Title given by the Pope to the monarch of Spain

The Latin title Rex Catholicissimus, anglicised as Most Catholic King or Most Catholic Majesty, was awarded by the Pope to the monarchs of Spain. It was first used by Pope Alexander VI in the papal bull Inter caetera in 1493.

The best-known example of this title is the Catholic Monarchs (Los Reyes Católicos), which is used solely in reference to Isabella I of Castile and Ferdinand II of Aragon.
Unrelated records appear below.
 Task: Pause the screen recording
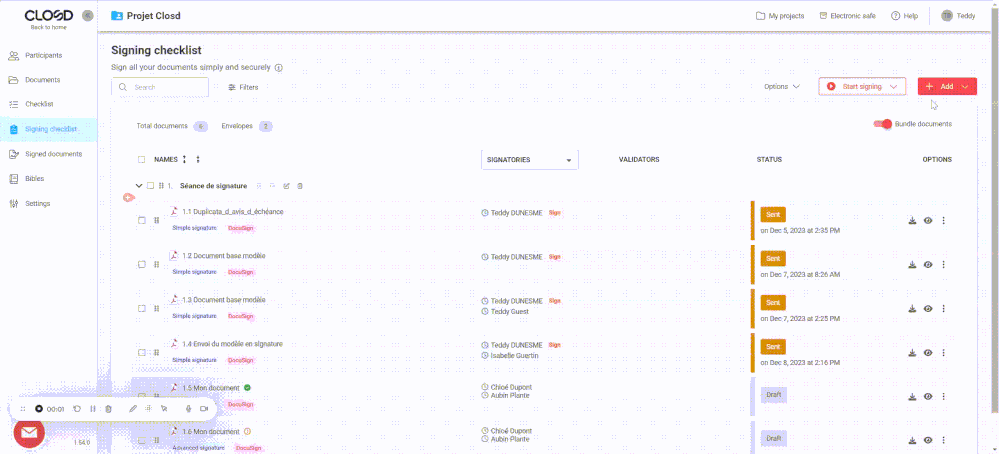click(x=92, y=409)
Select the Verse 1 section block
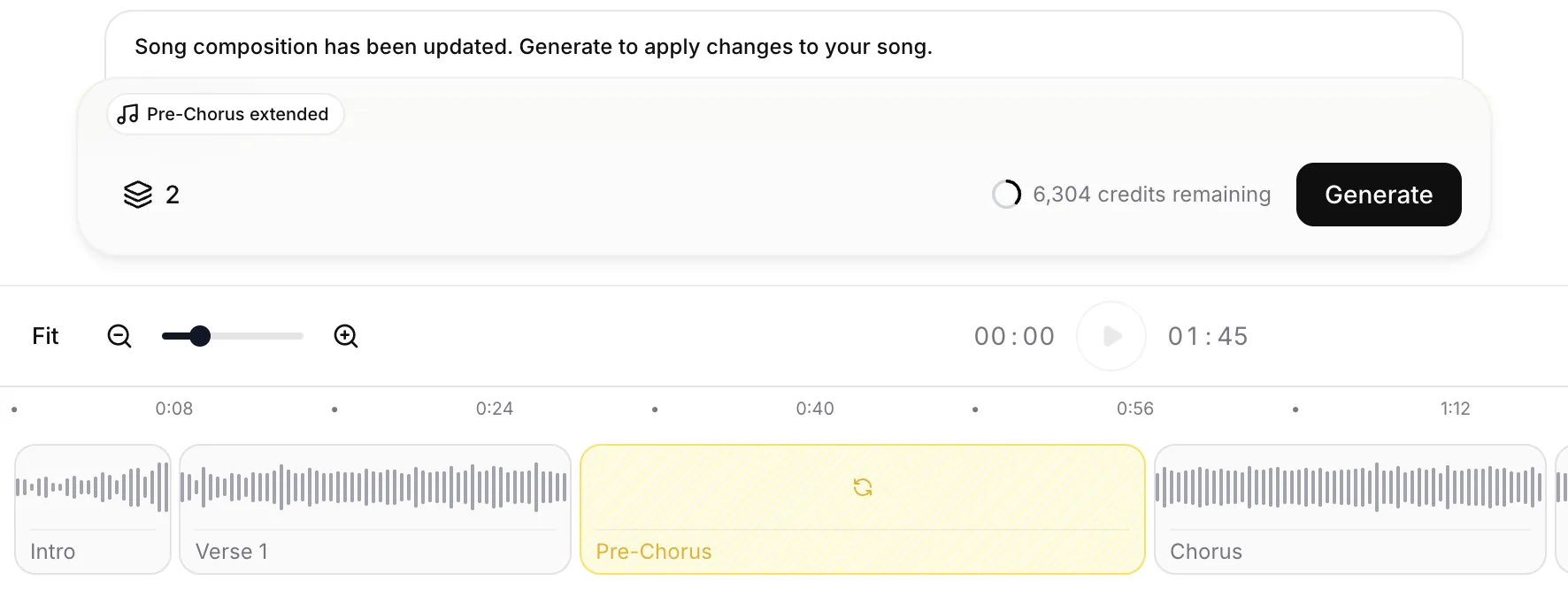This screenshot has width=1568, height=596. (374, 509)
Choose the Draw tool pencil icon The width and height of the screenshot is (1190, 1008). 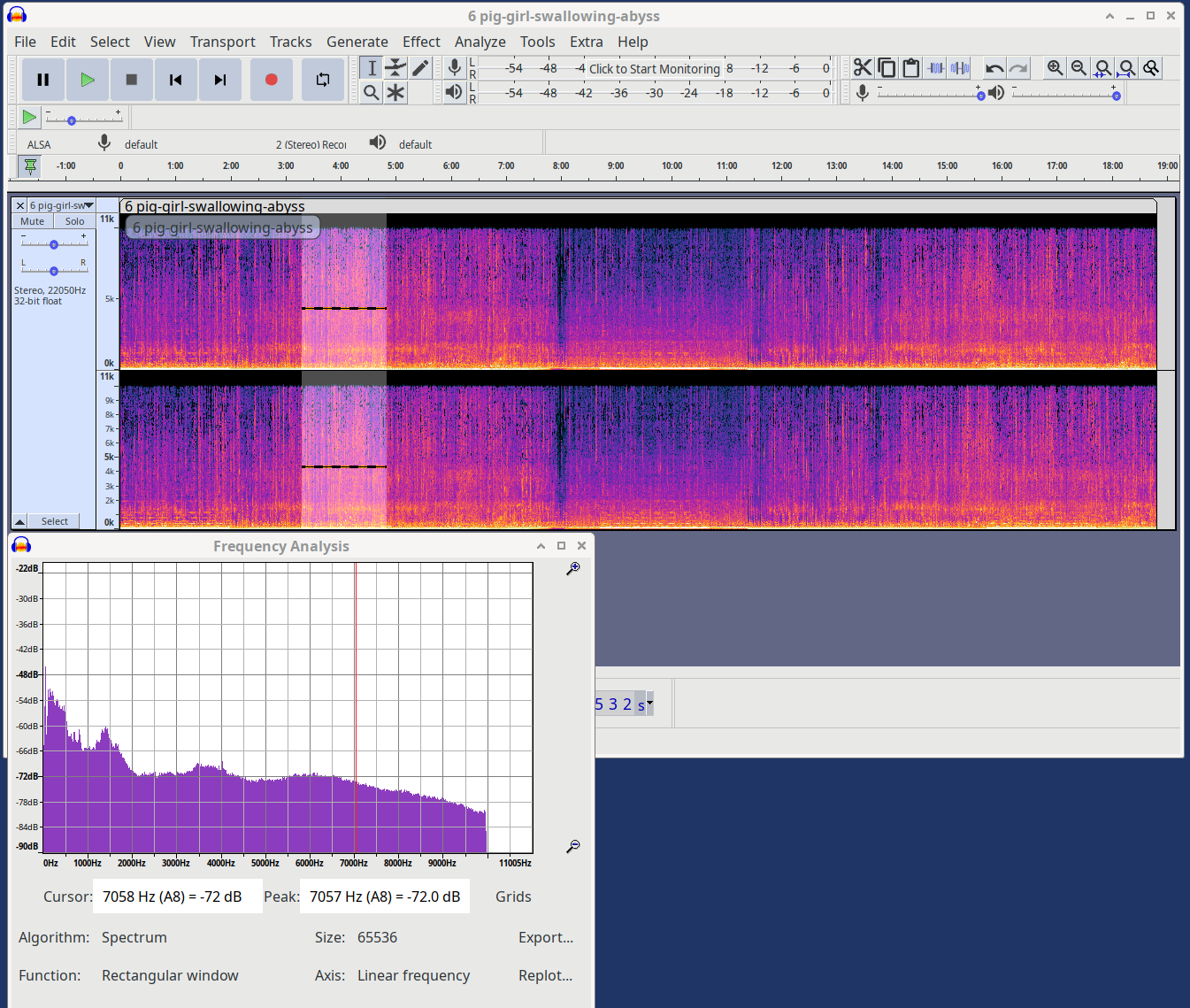click(x=420, y=68)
Neither King Juan Carlos I nor Felipe VI have used the title, but they have not renounced it either.

==Similar titles==
The monarchs of other countries have received similar titles from the pope:
- Holy Roman Empire: Holy Roman Emperor (Originally awarded as Imperator Romanorum; "Holy" was added in the 13th century) and Defensor Ecclesiae (Protector of the Church, awarded to the Holy Roman Emperor).
- Hungary: Apostolic Majesty (Awarded about 1000.)
- France: Most Christian Majesty (Awarded about 1380.)
- England: Defender of the Faith (Awarded in 1521. Revoked about 1530. Continued to be used by the British monarch.)
- Poland: Orthodox Majesty (awarded in 1661)
- Portugal: Most Faithful Majesty (Awarded 1748.)
- Scotland: Protector and Defender of the Christian Faith and Defender of the Faith (Awarded in 1507 and 1530)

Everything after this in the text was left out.